| EXERCISE OBJECTIVE |
Update the rows from the one containing "Find the location" through the one containing "The height and width of the screenshot is (1221, 1877).", changing "height and width" to "dimensions" and leaving all else as it is.

____ EXERCISE INPUT

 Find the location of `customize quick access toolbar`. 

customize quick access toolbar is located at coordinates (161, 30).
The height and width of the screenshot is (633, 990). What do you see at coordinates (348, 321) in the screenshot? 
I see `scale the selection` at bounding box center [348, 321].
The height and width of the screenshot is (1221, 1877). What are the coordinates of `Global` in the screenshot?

________
____ EXERCISE INPUT

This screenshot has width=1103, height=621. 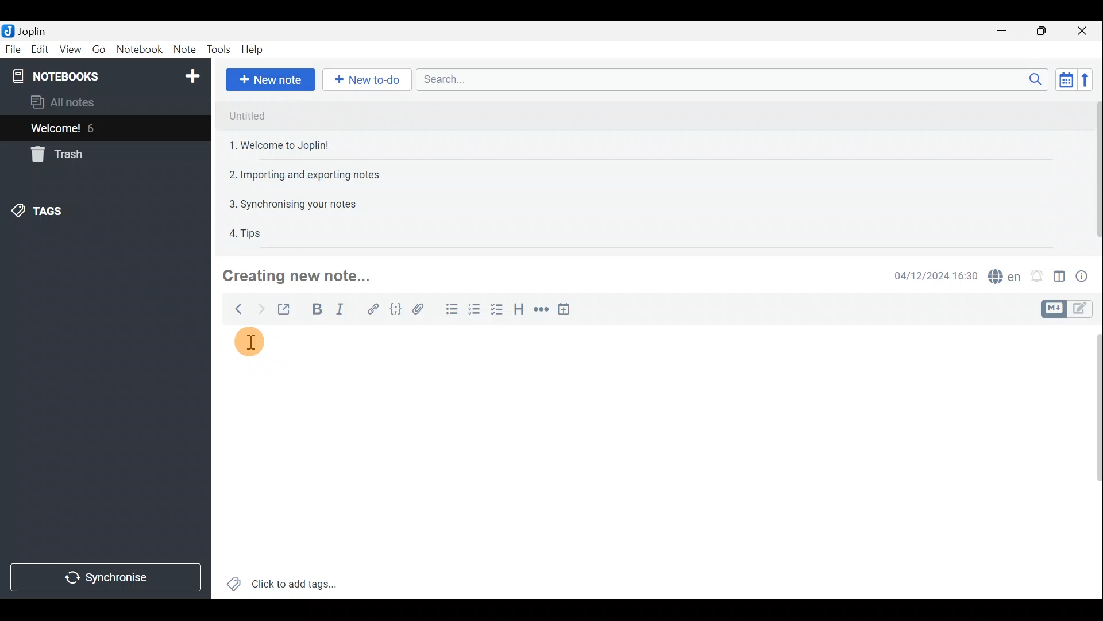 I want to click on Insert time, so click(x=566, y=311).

________

| REPLY TO THE TASK |
 Find the location of `customize quick access toolbar`. 

customize quick access toolbar is located at coordinates (161, 30).
The dimensions of the screenshot is (633, 990). What do you see at coordinates (348, 321) in the screenshot? 
I see `scale the selection` at bounding box center [348, 321].
The dimensions of the screenshot is (1221, 1877). What are the coordinates of `Global` in the screenshot?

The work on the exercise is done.